JERUSALEM—In a startling display of prime-time street theatre, the Arab mayor of Nazareth braked his car last night next to a leading Israeli Arab politician being interviewed live on the city’s main street by a television crew and shouted at him to get out of town for encouraging street demonstrations.
"Go busy yourself elsewhere," said Mayor Ali Salem. "You’ve ruined the city for us. There wasn’t a single Jew here today. Not even one. Get out. I don’t need to see you in Nazareth."
The mayor of Israel’s largest Arab city was voicing the displeasure of many Arab businessmen and officials, both in Israel and the West Bank, at the turbulence, which has kept Jewish customers from entering Arab areas for fear of stabbings.
The politician being shouted at was Ayman Odeh who heads the Joint Arab List, an alliance of all three Arab parties represented in the Knesset. Odeh is himself a moderate but the party includes firebrands who have been encouraging Arab youths to demonstrate against the Israeli government for ostensibly endangering the Muslim character of Jerusalem’s Temple Mount. He was being interviewed live by Channel Two News, Israel’s principal television news platform, after violent demonstrations in Nazareth that included destruction of public property and the burning of garbage bins. A parade led by Odeh and other Arab political leaders preceded the rampage.
"What are you doing to us?" shouted the furious mayor. "You burned the world. Shut up. Get out of here." Holding a microphone, Odeh chose not to reply on air.
One of the members of Odeh’s party, Hanin Zoabi, the only woman on the list, called in an interview for mass support of the militants who have attacked Israeli targets.

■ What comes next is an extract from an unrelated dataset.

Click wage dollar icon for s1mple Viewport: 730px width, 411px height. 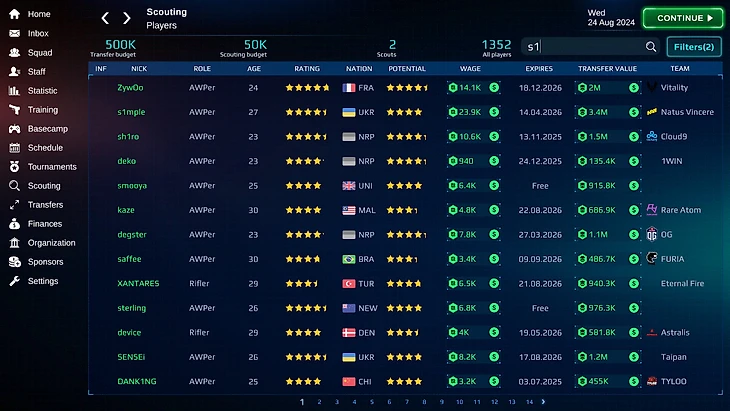494,112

"If only individual attacks continue without popular support, they will sputter out within a few days. The outporing of thousands of our people will make these events a real intifada."
Israeli Prime Minister Benjamin Netanyahu instructed his attorney general to open a criminal investigation into Zoabi’s remarks, which he termed "a clear call for violence."
Mayor Salem said in a radio interview later that he blamed political leaders for the violence sweeping the West Bank and increasingly infiltrating Arab sectors in Israel. "I blame the leaders," he said. "They are destroying our future. They are destroying coexistence."
The mayor said that on an ordinary weekend day 20,000-30,000 Jews shop in Nazareth or eat in its restaurants. "There wasn’t a Jew in the city yesterday," he said. Restaurants were closed. Businesses were closed. (The owners) came to me at City Hall and wept."
The young rioters, he said, burned trees, damaged property and caused losses of tens of thousands a day to the municipality. "This has been going on for a week now."
Salem said he also objected to Israel’s actions on the Temple Mount but that the Israeli Arab leadership, which represents 20 percent of Israel’s population, must make its voices heard in an appropriate manner.
"We (Arabs and Jews) must find a way to live together," he said. "We cannot fight like this. We are damaging ourselves."
"I want to tell all the people who call themselves leaders: We have no other way. The only way is to live together. If we have another intifada it will be worse than anything we’ve gone through before."
Mayor Salem said that 80 percent of Israel's Arabs do not support the violence.